To ensure the smooth running of an organisation, an Office Manager is essential. We knew that already, but the Covid-19 pandemic has confirmed this once more. Dividing the Office Manager's tasks among other departments may work in times of cost-cutting, but a key role like this is important for organisations that dare to think ahead and grow.
Femke Strijckmans, Senior Consultant at staffing specialist Walters People and specialist in recruiting this talent, explains what makes an Office Manager so indispensable in a healthy organisation.
What does an Office Manager do exactly?
Femke: "An Office Manager within the organisation has an all-round function with a lot of responsibilities. That includes some facility management, like organising office maintenance, purchasing office supplies, etc. so that everyone can do their work. In some organisations, the Office Manager also takes on a number of HR tasks, such as organising training for staff, carrying out the initial screening of CVs for certain vacancies or managing the car fleet. Particularly in small structures, general administration is often added, ranging from telephone, e-mail and agenda management for the management team to the practical organisation of business trips. In an SME where the finance and HR team is relatively small, the range of tasks is even more diverse and the Office Manager will, for example, also take on accounting administration, accounts receivable management and cash planning. In large international organisations, the Office Manager often supervises the support team such as the secretaries, and reception staff."
What education and skills are important to work as an Office Manager?

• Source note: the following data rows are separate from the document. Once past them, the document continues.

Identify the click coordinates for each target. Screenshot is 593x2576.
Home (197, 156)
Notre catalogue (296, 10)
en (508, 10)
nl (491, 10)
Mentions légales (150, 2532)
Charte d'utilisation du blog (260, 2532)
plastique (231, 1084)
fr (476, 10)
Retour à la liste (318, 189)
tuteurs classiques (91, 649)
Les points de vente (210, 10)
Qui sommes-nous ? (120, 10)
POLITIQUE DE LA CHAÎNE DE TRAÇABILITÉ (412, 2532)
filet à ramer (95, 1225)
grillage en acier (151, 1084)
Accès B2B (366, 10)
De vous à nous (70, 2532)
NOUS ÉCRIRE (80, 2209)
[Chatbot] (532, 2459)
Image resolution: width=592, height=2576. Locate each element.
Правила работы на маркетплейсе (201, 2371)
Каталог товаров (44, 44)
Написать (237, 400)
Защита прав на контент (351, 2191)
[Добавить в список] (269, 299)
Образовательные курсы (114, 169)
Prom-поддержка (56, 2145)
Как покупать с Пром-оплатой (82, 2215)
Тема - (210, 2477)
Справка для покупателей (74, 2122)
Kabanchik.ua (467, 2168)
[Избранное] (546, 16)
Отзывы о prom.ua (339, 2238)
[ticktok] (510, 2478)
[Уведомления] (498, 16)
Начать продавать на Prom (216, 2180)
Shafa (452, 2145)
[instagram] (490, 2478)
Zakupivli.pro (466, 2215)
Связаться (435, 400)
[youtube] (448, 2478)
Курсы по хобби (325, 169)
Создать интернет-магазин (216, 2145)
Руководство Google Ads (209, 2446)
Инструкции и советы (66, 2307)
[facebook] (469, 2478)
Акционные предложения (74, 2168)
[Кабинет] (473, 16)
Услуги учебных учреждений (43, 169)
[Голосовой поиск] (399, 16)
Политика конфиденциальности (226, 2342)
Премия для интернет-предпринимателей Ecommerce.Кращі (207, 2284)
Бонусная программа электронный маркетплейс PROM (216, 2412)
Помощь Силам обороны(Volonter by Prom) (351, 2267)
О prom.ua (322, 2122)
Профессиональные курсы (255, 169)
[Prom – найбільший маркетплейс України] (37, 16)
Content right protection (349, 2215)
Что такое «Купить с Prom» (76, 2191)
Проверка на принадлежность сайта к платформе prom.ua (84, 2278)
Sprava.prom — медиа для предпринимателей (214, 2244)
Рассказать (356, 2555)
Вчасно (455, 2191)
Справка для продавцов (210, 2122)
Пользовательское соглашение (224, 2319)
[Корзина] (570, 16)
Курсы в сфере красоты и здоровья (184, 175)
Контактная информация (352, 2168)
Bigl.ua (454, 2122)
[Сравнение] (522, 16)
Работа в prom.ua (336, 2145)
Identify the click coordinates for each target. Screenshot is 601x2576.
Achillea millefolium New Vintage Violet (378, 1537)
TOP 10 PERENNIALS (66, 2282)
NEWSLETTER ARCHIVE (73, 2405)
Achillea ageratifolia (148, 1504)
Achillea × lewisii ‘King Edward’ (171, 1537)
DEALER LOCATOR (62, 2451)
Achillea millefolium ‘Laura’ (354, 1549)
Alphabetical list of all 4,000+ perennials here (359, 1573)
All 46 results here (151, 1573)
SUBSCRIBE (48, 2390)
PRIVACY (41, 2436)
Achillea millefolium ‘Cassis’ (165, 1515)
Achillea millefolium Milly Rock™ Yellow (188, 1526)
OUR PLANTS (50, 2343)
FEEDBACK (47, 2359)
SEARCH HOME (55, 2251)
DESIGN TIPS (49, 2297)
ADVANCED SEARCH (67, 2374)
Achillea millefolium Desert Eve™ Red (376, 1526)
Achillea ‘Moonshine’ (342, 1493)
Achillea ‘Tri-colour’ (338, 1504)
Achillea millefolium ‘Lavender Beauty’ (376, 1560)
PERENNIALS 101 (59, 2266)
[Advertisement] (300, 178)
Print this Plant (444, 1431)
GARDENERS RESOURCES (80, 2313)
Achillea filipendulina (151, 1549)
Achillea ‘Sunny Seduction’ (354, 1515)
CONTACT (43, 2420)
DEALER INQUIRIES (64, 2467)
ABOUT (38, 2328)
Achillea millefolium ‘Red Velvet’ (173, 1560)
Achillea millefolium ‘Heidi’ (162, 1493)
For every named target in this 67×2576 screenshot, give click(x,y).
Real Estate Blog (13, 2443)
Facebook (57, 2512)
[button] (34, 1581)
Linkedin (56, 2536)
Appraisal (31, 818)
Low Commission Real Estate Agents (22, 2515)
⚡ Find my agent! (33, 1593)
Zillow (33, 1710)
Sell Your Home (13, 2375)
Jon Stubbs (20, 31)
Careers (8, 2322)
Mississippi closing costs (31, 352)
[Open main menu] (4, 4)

"Ideally, an Office Manager should have a Bachelor's degree in Office Management, but this is not an absolute must," says Femke. "In this position the soft skills are the most important. Precisely because it is such a varied job, an Office Manager must be flexible and have strong organisational skills, as well as the necessary IT skills. Office Managers have been extremely busy over the past few months: employees suddenly had to work from home as much as possible. For organisations where this was not yet commonplace, it required major adjustments in a short period of time. The offices usually remained empty, so new appointments had to be made with the maintenance team, scheduled deliveries, etc. In such situations, employers are fortunate to be able to count on the good care of the Office Manager to keep everything on track.
Problem-solving, taking initiative and taking on responsibilities are also a must. And of course an Office Manager must radiate confidence and be reliable. After all, he or she has to deal with organisation’s confidential information on a daily basis. The Office Manager is one of the few people who is in contact with almost everyone in the organisation. Good language skills and communication skills are therefore indispensable. What we notice especially with employers looking to recruit an Office Manager is that they are very strict in their selection. Precisely because the Office Manager is a key figure within the organisation, it is important that there is a good fit with the company culture and the people who work there."
What about the current demand for Office Managers on the labour market?
Femke: "At the beginning of last year, the demand for Office Managers was high. After the first lockdown in March 2020, we noticed a small decline, mainly because organisations wanted to save on costs. Some employers decided to put their Office Manager on temporary unemployment and to split the broad range of tasks among the various departments such as finance and HR, even though they already had their hands more than full as a result of the Covid-19 pandemic. This may work for a while, but it increases the workload on these people considerably. And that brings along risks, especially when employees within these departments drop out due to illness for example.
Fortunately, over the past few weeks we have noticed a turnaround and we see that the demand for Office Managers is back at the level it was at the beginning of last year. Organisations are again thinking ahead and investing in their growth.
To ensure that the pressure on departments such as HR and finance does not become too high and that they can once again focus on their core business, it is important to have someone in house who can take care of the day-to-day operations of the organisation. Fortunately, employers realise this too. Hence the rising demand for Office Managers again.”
What does the career path of an Office Manager look like?
"An Office Manager is not a starter job, but a job in which you evolve after a number of years of work experience. This can be in an administrative role, but also from a sales or marketing background, for example. An Office Manager who wants to take the next step often chooses what fascinates him or her most in his or her role. That can be facility management, but also a commercial function or a job within communication in the same company or elsewhere. But an Office Manager in an SME can just as easily grow into another Office Manager position within a large organisation, where he or she is given more responsibilities, whether or not across multiple sites," says Femke.
Finally: how much does an Office Manager earn?
Femke: "An Office Manager with limited experience can count on a gross monthly salary between 2500 and 3000 EUR. The size of the organisation in which he or she ends up and the scope of the tasks and responsibilities play an important role in the remuneration. For example, very experienced Office Managers in a large structure can see their salary rise to 4000 EUR gross per month or more. In most cases, this salary is further supplemented by an insurance package, a mobile phone, meal vouchers and a laptop, certainly in this period where working from home is still the norm."